##### Testo estratto
Il nunzio Horgan in visita alle scuole comboniane a Port Sudan Il nunzio Horgan in visita alle scuole comboniane a Port Sudan

Il nunzio Horgan: ho portato la vicinanza del Papa al popolo sofferente del Sudan

Il rappresentante pontificio in Sud Sudan è rientrato a Giuba dopo un viaggio di dieci giorni che lo ha portato a Khartoum e in altre città sudanesi. L’incontro con le autorità e le comunità cattoliche del Paese. “L’auspicio è nella collaborazione tra cristiani e musulmani”

Francesca Sabatinelli – Città del Vaticano

Un viaggio lungo 10 giorni per trovare le comunità cattoliche del Sudan. Lo ha intrapreso nei giorni scorsi il nunzio apostolico in Sud Sudan, l’arcivescovo Séamus Patrick Horgan, che ha visitato Port Sudan, Atbara, Khartoum ed Omdurman, incontrando una Chiesa molto provata e un Paese stremato dal conflitto scoppiato nel 2023 tra l’esercito regolare e le milizie Rsf. Una guerra che ha provocato una drammatica, forse la peggiore al mondo, crisi di sfollati e rifugiati, una catastrofe umanitaria che con sé porta fame, violenza e distruzione, con la morte di decine di migliaia di civili, soprattutto nella regione del Darfur.

A queste comunità, il nunzio in Sud Sudan, che segue anche la situazione in Sudan, ha portato la vicinanza di Papa Leone XIV.

Il nunzio dopo la messa ad Atbara, dove l’arcivescovo risiede temporaneamente
Il nunzio dopo la messa ad Atbara, dove l’arcivescovo risiede temporaneamente

Lei ha compiuto questo viaggio in Sudan per portare, soprattutto, la vicinanza del Papa a una Chiesa e a una comunità cattolica che sono davvero molto sofferenti. Come è andata questa visita?

Sono stato nominato nunzio in Sud Sudan più di un anno fa, con il compito anche di seguire il Sudan che ha due diocesi, quelle di Khartoum e di El Obeid, e dove l’attuale situazione sta destando molta preoccupazione. Avevo un grande desiderio di visitare questo Paese per portare la vicinanza del Papa al popolo e alla Chiesa molto provati negli ultimi anni e per portare anche, in un certo senso, la Chiesa universale - perché il nunzio rappresenta quella Chiesa più grande - per dire al popolo: “Non siete stati dimenticati dalla Chiesa e preghiamo per voi”. L’obiettivo era incontrare le comunità cattoliche per portare questo messaggio del Santo Padre e, grazie a Dio, siamo riusciti a farlo in tutti i posti visitati. Quindi, a cominciare da Atbara, che è una città a 7 ore di macchina da Port Sudan, dove c'è l'aeroporto, e poi Omdurman e Khartoum, che, si può dire, sono due città gemelle, sono due parti della stessa metropolia. In ogni posto abbiamo trovato delle comunità cattoliche, abbiamo pregato, celebrato le messe con loro. E penso che anche per le comunità sia stato di consolazione vedere che il Papa pensa a loro, prega per loro e manda il suo nunzio anche per portare questo messaggio e questa vicinanza.
##########
##### Dati mostrati
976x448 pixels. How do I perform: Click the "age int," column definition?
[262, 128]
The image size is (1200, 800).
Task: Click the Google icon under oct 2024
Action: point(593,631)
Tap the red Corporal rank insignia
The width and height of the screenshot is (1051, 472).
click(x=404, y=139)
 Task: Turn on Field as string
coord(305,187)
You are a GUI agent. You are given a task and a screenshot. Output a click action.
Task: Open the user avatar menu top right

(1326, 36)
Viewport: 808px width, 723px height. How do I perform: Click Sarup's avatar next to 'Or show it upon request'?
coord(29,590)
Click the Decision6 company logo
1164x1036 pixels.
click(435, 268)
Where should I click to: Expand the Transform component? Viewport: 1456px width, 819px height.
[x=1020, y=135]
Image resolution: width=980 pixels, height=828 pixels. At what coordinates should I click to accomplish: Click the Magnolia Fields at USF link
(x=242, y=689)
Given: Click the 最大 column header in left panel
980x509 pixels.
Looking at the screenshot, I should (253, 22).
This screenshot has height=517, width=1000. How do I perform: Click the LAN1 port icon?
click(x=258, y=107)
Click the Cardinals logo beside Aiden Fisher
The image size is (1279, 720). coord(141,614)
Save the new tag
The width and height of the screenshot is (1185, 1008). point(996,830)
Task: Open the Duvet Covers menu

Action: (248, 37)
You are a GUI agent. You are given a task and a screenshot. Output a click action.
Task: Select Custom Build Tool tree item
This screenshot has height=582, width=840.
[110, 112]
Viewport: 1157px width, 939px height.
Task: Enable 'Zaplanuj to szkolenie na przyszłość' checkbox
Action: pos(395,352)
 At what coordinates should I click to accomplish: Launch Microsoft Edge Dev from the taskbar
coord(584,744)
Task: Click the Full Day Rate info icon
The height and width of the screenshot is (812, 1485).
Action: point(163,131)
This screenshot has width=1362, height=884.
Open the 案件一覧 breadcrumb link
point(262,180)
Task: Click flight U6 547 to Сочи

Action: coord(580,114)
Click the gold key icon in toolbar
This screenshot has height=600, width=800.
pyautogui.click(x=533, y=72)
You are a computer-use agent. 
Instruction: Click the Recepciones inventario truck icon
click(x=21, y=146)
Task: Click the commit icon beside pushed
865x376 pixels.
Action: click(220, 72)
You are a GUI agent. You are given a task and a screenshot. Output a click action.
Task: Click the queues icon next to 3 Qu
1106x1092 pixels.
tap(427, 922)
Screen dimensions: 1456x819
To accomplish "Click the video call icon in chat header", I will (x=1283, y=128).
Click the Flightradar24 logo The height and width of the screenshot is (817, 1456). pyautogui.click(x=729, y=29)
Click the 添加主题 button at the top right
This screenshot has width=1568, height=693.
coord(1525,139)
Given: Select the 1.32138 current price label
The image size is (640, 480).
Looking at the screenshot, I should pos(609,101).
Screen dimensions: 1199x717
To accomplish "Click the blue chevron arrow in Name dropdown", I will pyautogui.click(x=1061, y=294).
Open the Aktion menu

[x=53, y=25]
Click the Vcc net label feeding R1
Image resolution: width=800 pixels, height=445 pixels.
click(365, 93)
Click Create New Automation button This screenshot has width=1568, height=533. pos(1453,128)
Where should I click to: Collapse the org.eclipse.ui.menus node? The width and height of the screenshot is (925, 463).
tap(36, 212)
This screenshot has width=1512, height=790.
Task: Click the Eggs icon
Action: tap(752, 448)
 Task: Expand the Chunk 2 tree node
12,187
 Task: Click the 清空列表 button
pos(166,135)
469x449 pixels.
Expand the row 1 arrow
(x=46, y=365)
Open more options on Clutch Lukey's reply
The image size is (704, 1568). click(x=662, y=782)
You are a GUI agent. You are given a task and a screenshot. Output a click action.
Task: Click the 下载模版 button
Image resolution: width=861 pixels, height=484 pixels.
##########
**Consegna scritta A:** Stabilisci se le affermazioni (i), (ii) e (iii) concordano con l'articolo sulla visita del nunzio Horgan in Sudan, rispondendo per ciascuna sì o no e citando alla lettera le parole dell'articolo che lo decidono. (i) Il viaggio del nunzio è durato dieci giorni. (ii) Atbara si trova a tre ore di macchina da Port Sudan. (iii) Il Sudan ha due diocesi, quelle di Khartoum e di El Obeid.
**Consegna scritta B:** Scrivi il seguito dell'articolo sulla visita del nunzio Horgan in Sudan, riprendendo dopo l'ultima frase riportata.
I record sono materiale a sé, distinto dall'articolo.

**Risultato atteso A:**
(i) Sì: "Un viaggio lungo 10 giorni per trovare le comunità cattoliche del Sudan."
(ii) No: "Atbara, che è una città a 7 ore di macchina da Port Sudan".
(iii) Sì: "il Sudan che ha due diocesi, quelle di Khartoum e di El Obeid".

**Risultato atteso B:**
Quella del Sudan è una crisi umanitaria dimenticata. La Chiesa cattolica ha chiesto più volte che si ascolti la sofferenza del popolo …

Per tutta la visita sono stato accompagnato da monsignor Michael Didi Adgum Mangoria, arcivescovo di Khartoum. Sono sempre in contatto con i vescovi, ma vedere in prima persona la situazione è un'esperienza diversa. Soprattutto vedere Khartoum, dove la guerra è iniziata e che è stata per tanto tempo il centro del conflitto. Vederne il livello di distruzione è stata una cosa davvero scioccante. Si tratta di una città che aveva 8 milioni di abitanti, era una città moderna, una città con tutte le infrastrutture di una grande città e ormai è ridotta ad uno scheletro. Tanti palazzi, tanti grattacieli distrutti. Vederlo in prima persona è davvero molto scioccante. E poi ovviamente hanno sofferto le chiese, a Khartoum e Omdurman. Ne abbiamo visitato alcune, come la cattedrale, che è una chiesa elegante, in centro città, costruita dai missionari comboniani. Fortunatamente è tuttora in piedi, ma all'interno è molto, molto danneggiata, così come altre chiese a Khartoum. Quindi, da quel punto di vista è davvero uno shock vedere una città tanto grande ridotta così e una popolazione spostata da questa guerra. D’altra parte, però, le comunità cominciano in parte a rientrare, perché la città ora è più stabile.  Da quando è stata ripresa dalle forze regolari nel mese di marzo. la popolazione, piano piano, sta tornando. E questo è il primo punto per la Chiesa: che la gente stia rientrando. Le comunità sono lì, quindi noi dobbiamo essere anche lì con loro, con i sacerdoti, con i religiosi, per quanto possibile, per accompagnare e per poter far avviare di nuovo le parrocchie, l'apostolato della Chiesa.

La visita del nunzio a Omdurman
La visita del nunzio a Omdurman

Per quello che lei ha visto, e che anche le hanno raccontato, quali sono le emergenze principali, sia per tutti i civili sudanesi, sia invece per la comunità cattolica?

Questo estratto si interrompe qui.